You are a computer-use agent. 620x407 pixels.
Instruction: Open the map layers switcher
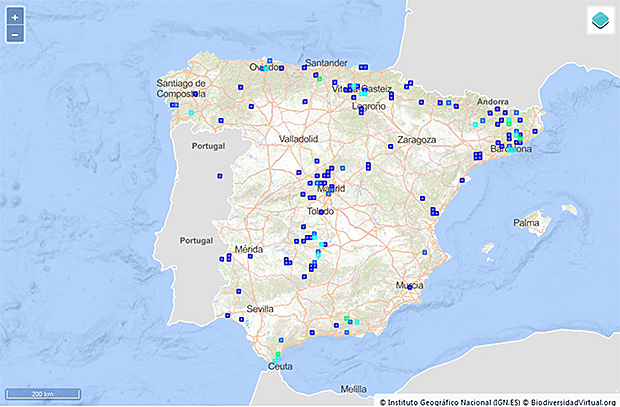(600, 20)

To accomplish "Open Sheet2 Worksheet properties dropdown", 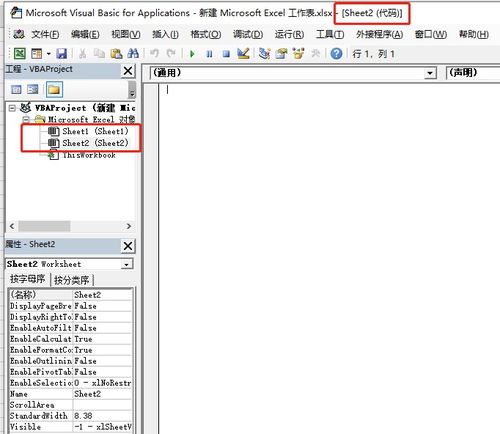I will pos(126,264).
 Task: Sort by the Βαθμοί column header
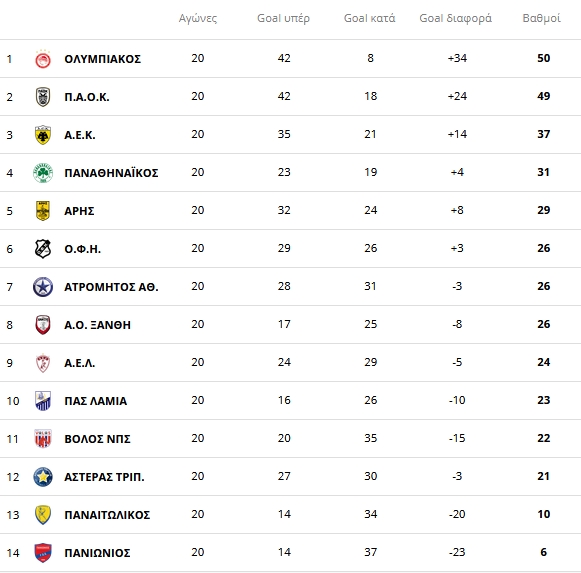pos(541,18)
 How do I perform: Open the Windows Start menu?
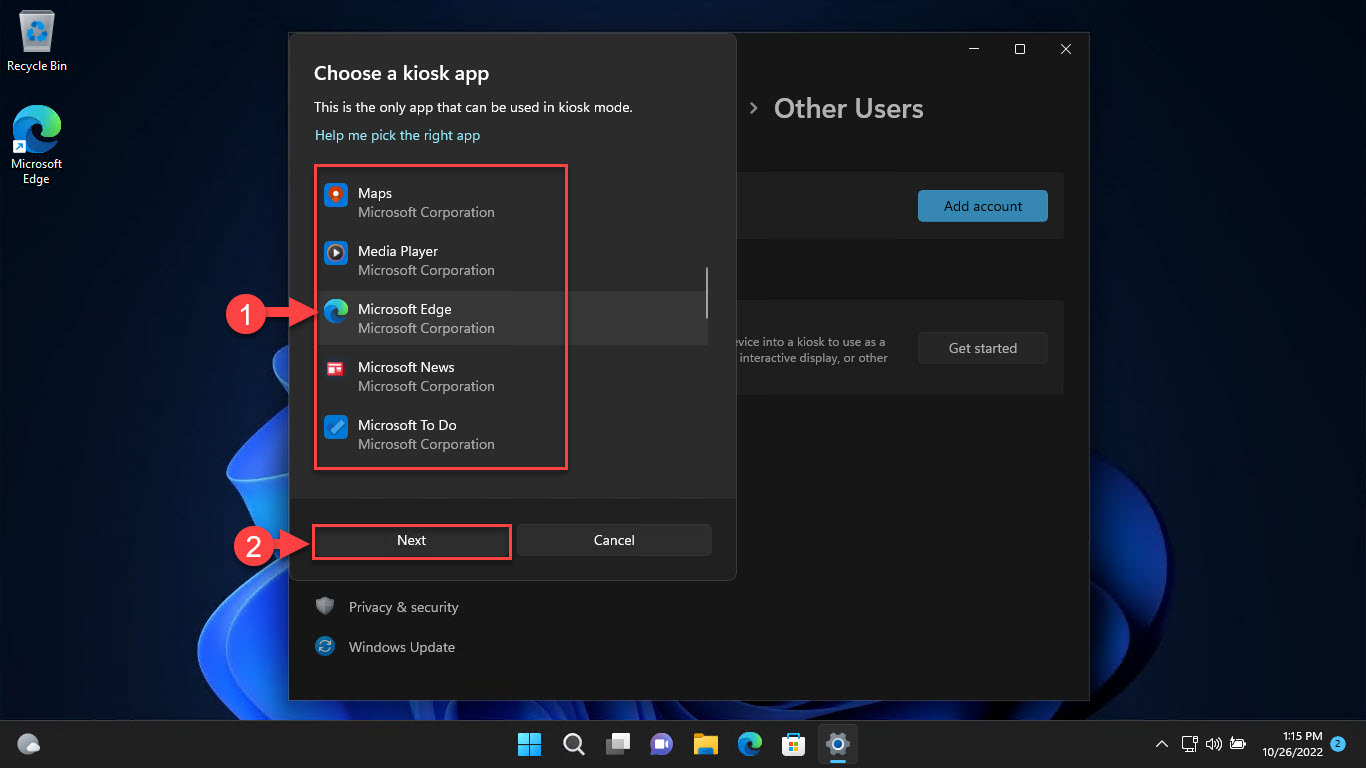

- - -

- **TASK BRIEF**: Retype, exactly and only, the lines from the one containing "Task: Sort by the Βαθμοί column header" through the end of the entries, both ends included, and omit all pictures.

- **WRITTEN ANSWER**:
 Task: Sort by the Βαθμοί column header
pos(541,18)
 How do I perform: Open the Windows Start menu?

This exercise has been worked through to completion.